Mircea Milcovitch est né en 1941 au sud de l’ancienne Bessarabie, territoire aujourdh’ui partagé entre l’Ukraine et la Moldavie. Il étudie l’architecture et l’art à l’Institut d’Arts Plastiques de Bucarest et y rencontre sa femme Maria Mesterou, également artiste. 

En 1966, il se rend avec un groupe d’amis dans un village des Carpates pour travailler isolé et en pleine nature. Anticonformiste et libre, le groupe va constituer un noyau d’artistes qui sera en rupture avec l’art officiel : le réalisme socialiste.
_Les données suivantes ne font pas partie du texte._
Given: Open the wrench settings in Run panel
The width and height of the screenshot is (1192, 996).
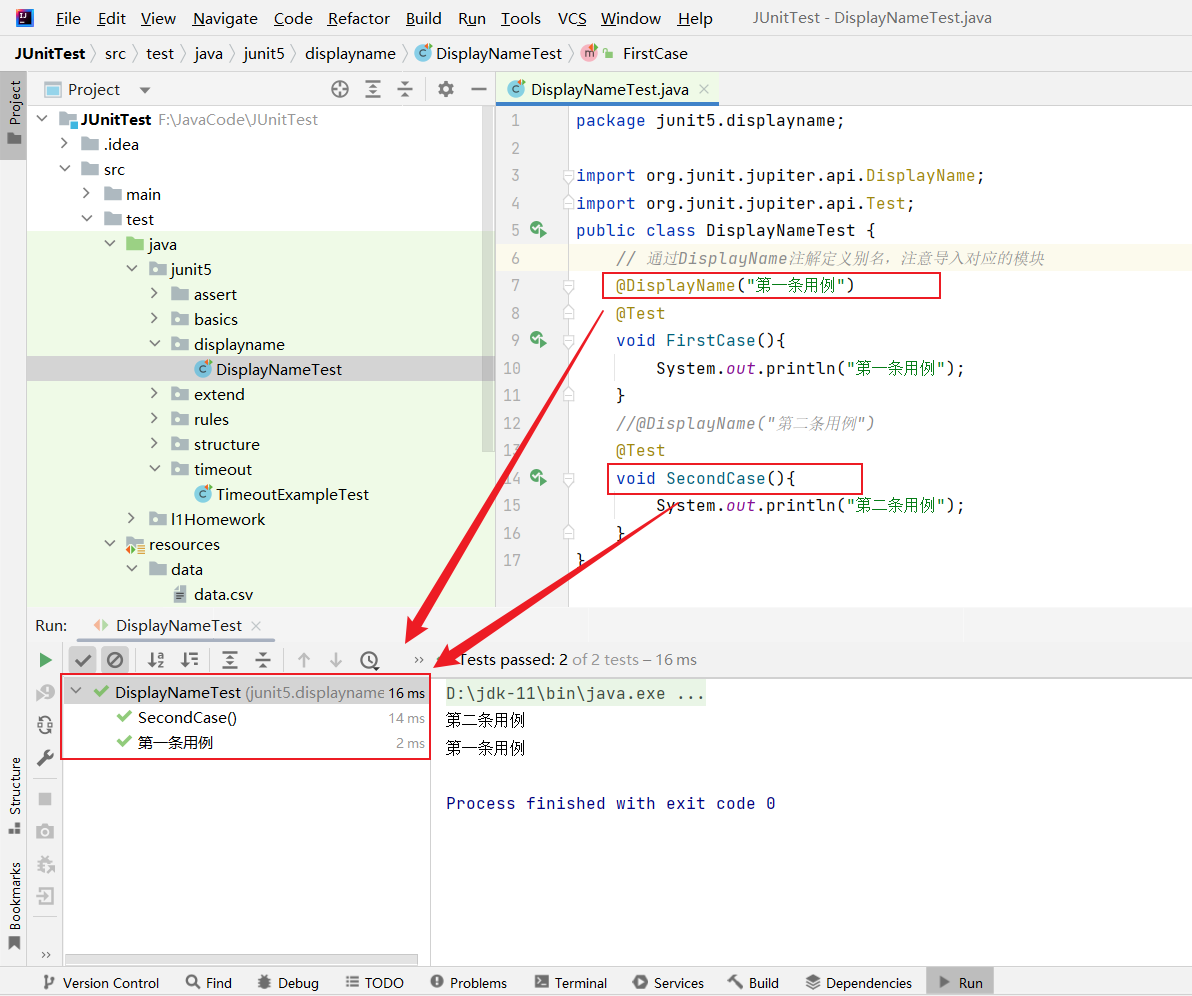Looking at the screenshot, I should point(45,758).
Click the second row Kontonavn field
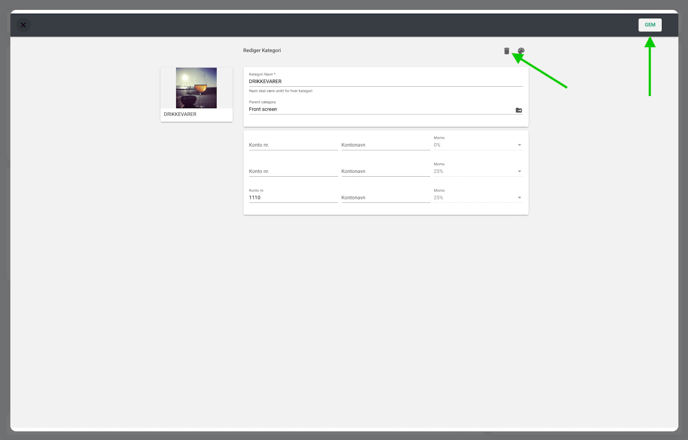The image size is (688, 440). tap(385, 171)
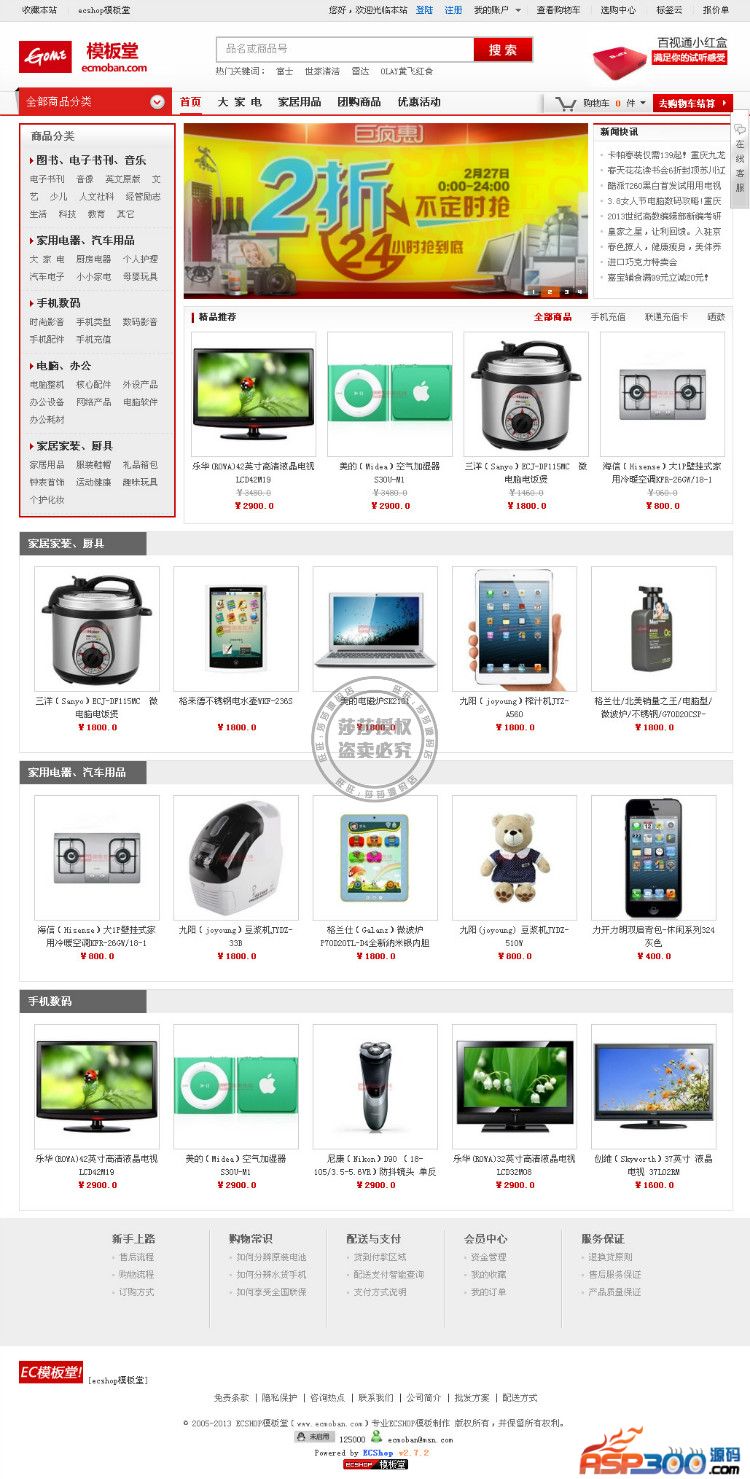Expand the 全部商品分类 category dropdown

[158, 102]
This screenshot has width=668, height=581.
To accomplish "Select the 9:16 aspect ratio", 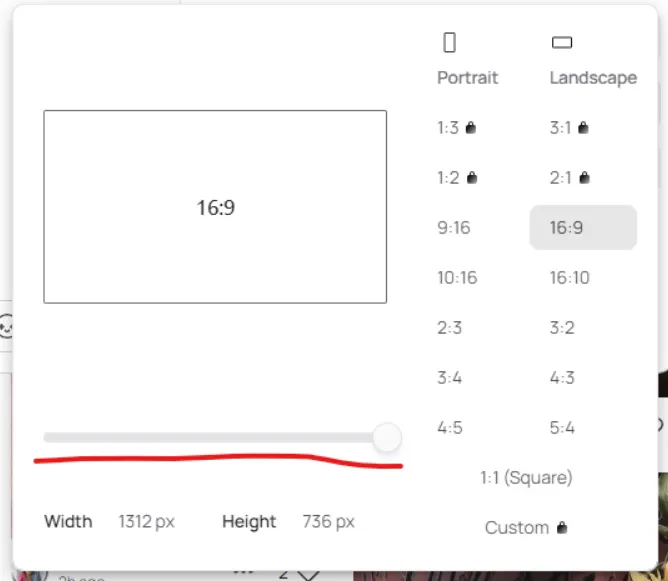I will pos(453,228).
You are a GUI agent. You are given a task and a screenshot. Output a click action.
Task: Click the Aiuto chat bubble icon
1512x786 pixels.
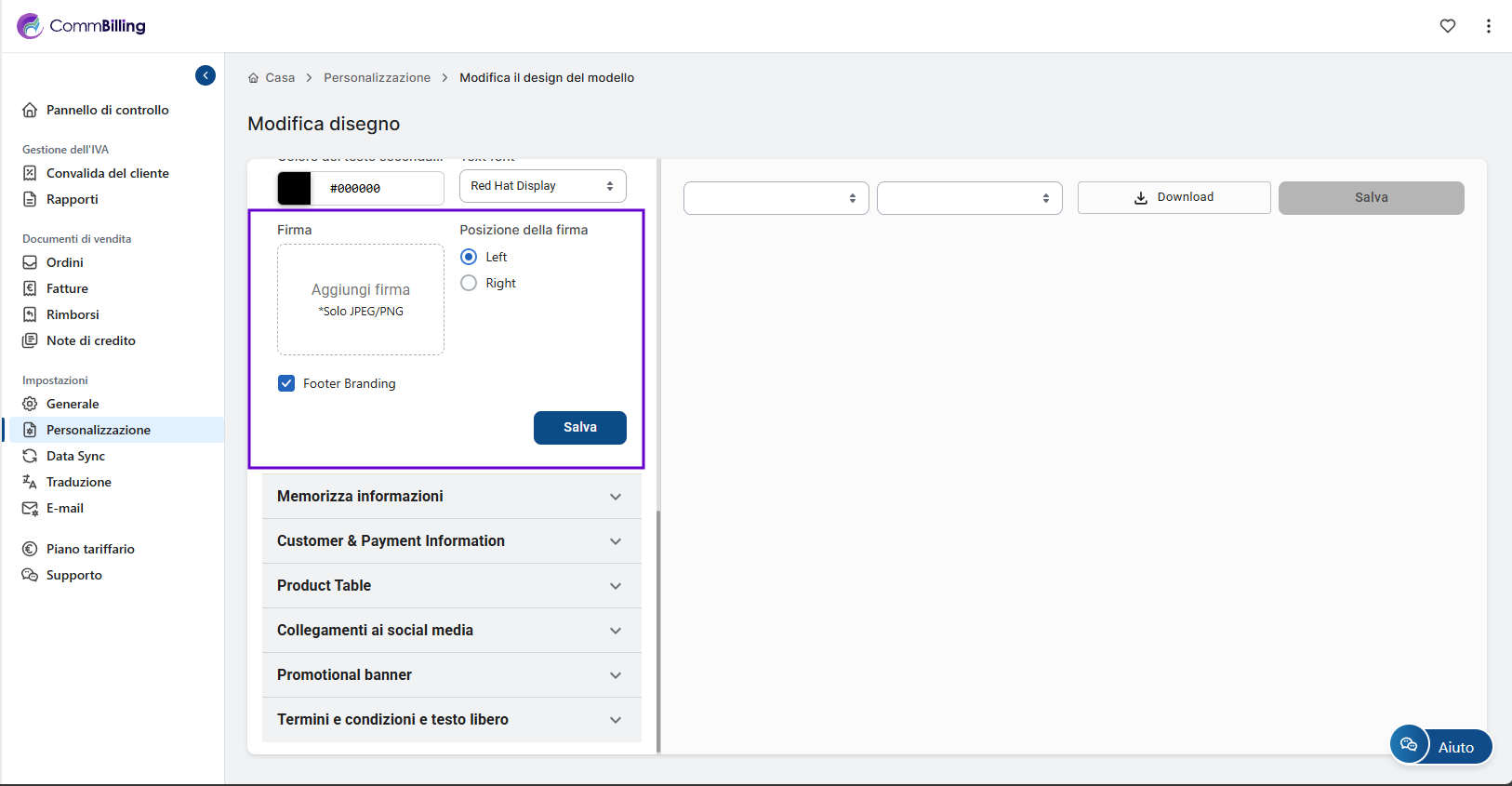[1409, 744]
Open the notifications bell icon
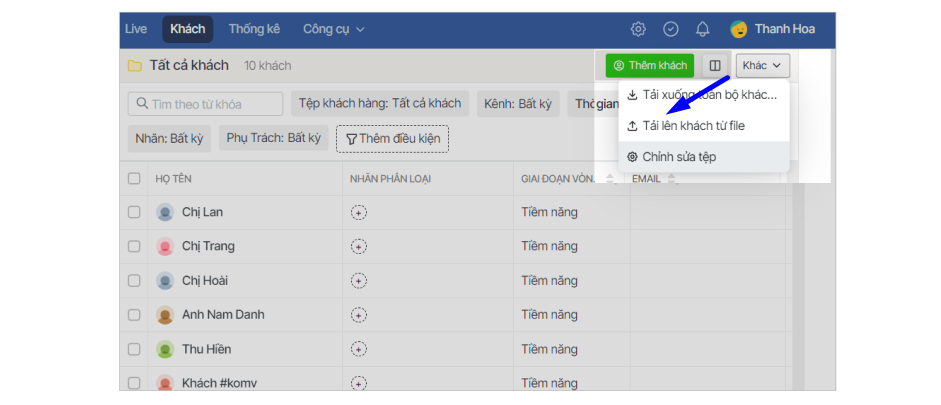The height and width of the screenshot is (405, 941). point(703,29)
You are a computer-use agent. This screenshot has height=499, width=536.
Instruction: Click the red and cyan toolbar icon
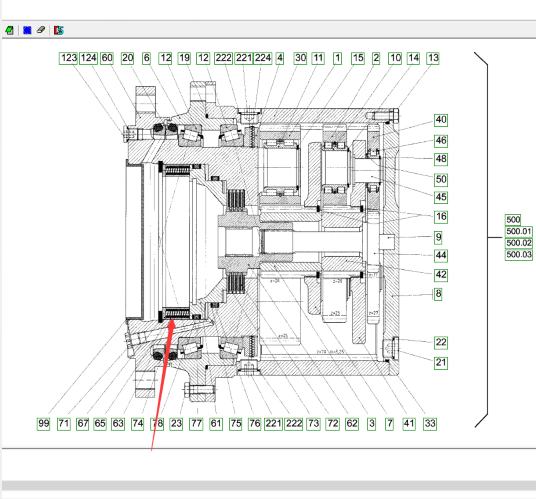point(59,30)
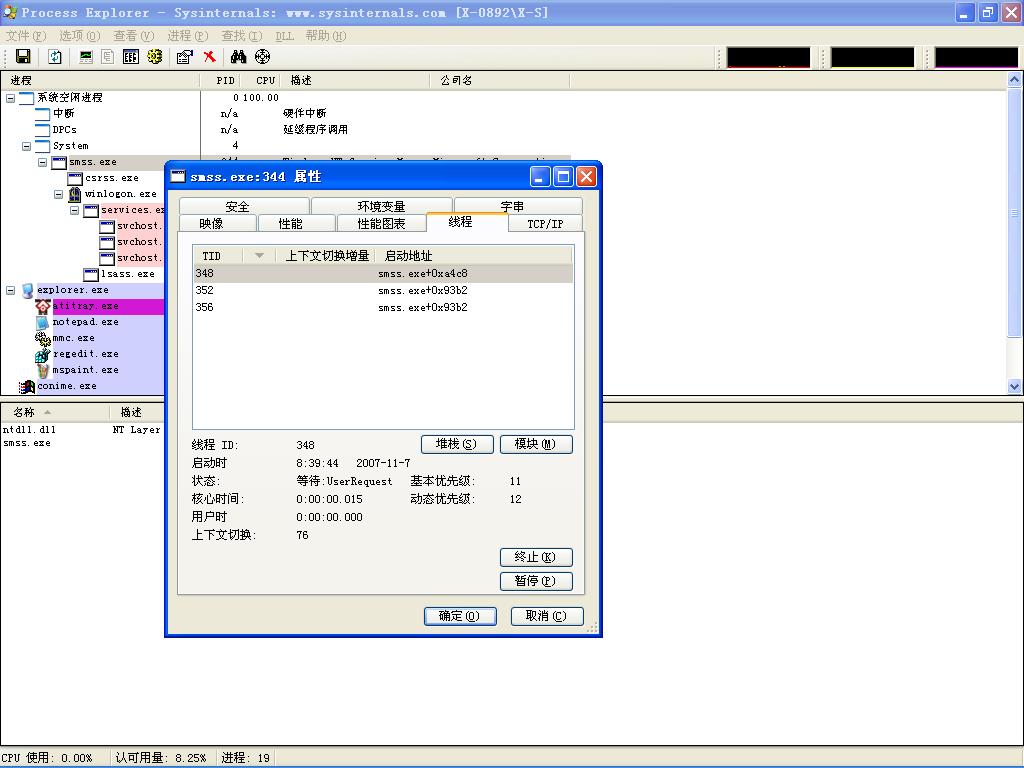
Task: Click the red X Kill Process icon
Action: [209, 57]
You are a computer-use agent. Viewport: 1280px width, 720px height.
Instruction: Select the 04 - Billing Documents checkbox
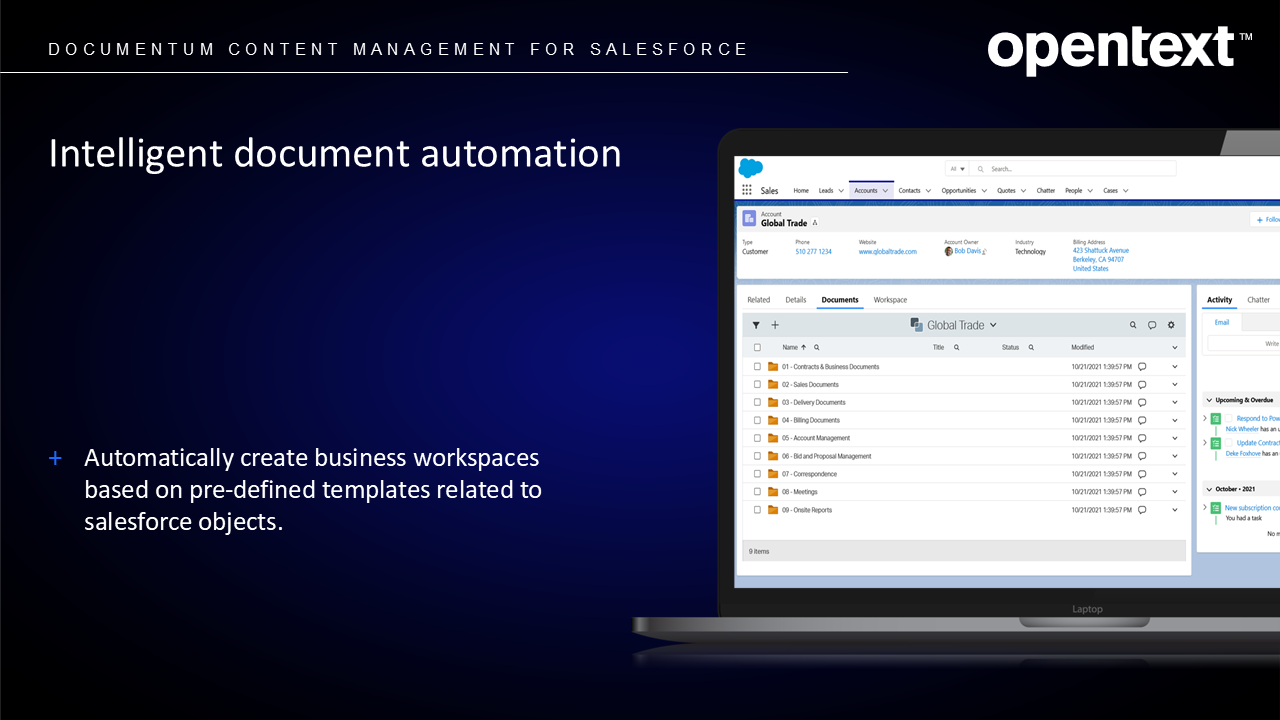[x=757, y=421]
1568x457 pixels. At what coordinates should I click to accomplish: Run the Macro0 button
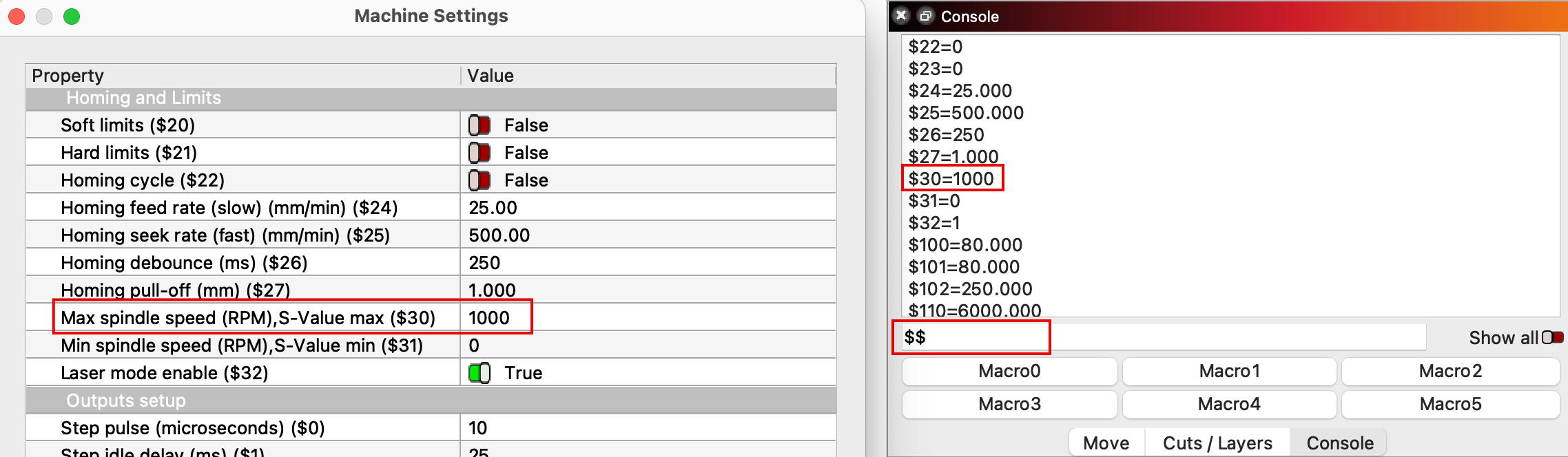point(1009,372)
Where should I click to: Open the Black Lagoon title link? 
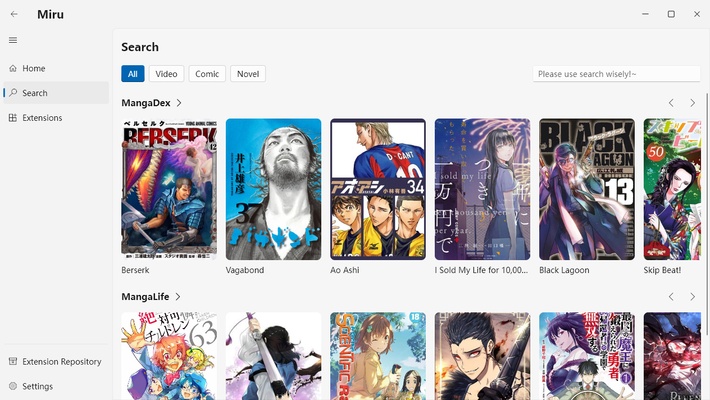(564, 270)
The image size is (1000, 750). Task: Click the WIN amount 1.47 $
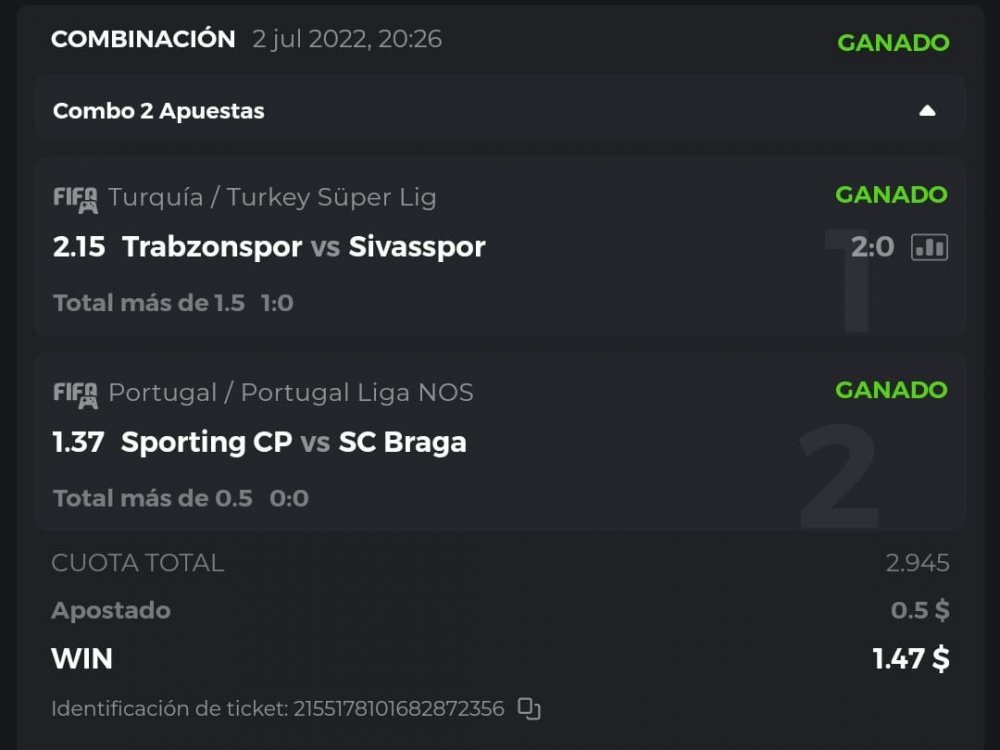click(910, 659)
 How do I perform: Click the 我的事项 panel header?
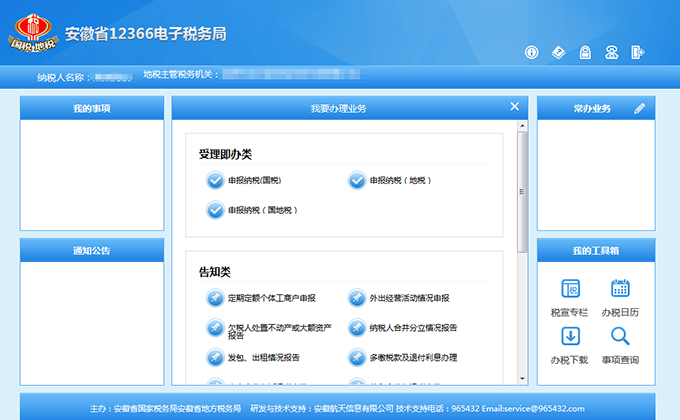92,108
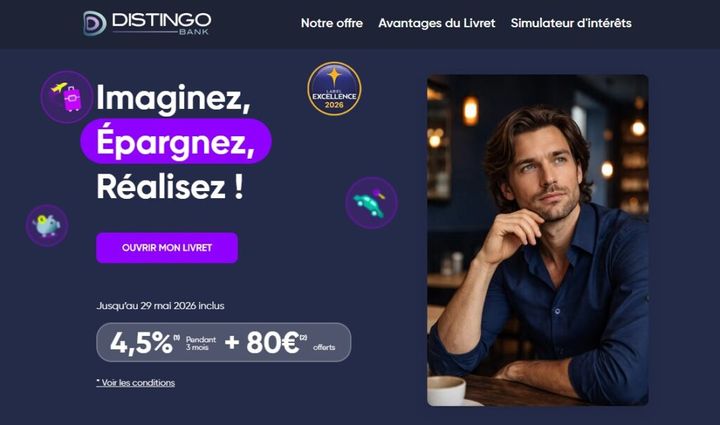The height and width of the screenshot is (425, 720).
Task: Click the teal car icon
Action: point(371,203)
Durant un voyage en URSS, un événement décisif a lieu dans la construction de la démarche artistique de Mircea : la rencontre avec la coupole de l’église Russe. Mircea va alors apprivoiser les formes élémentaires de l’architecture sacrée Slave. Elles seront la base de sa recherche artistique. 

Les structures primordiales de Mircea sont un dialogue entre la science et la nature, une sorte de méditation méta-physique qui nous révèle des phénomènes naturels existants mais imperceptibles à nos yeux. Mircea rend visible l’invisible. On comprend alors pourquoi il intitule ses oeuvres « Expansion », « Méta-phénomène »… Des termes qui renvoient au caractère immuable et infini de l’impermanence de toute chose. 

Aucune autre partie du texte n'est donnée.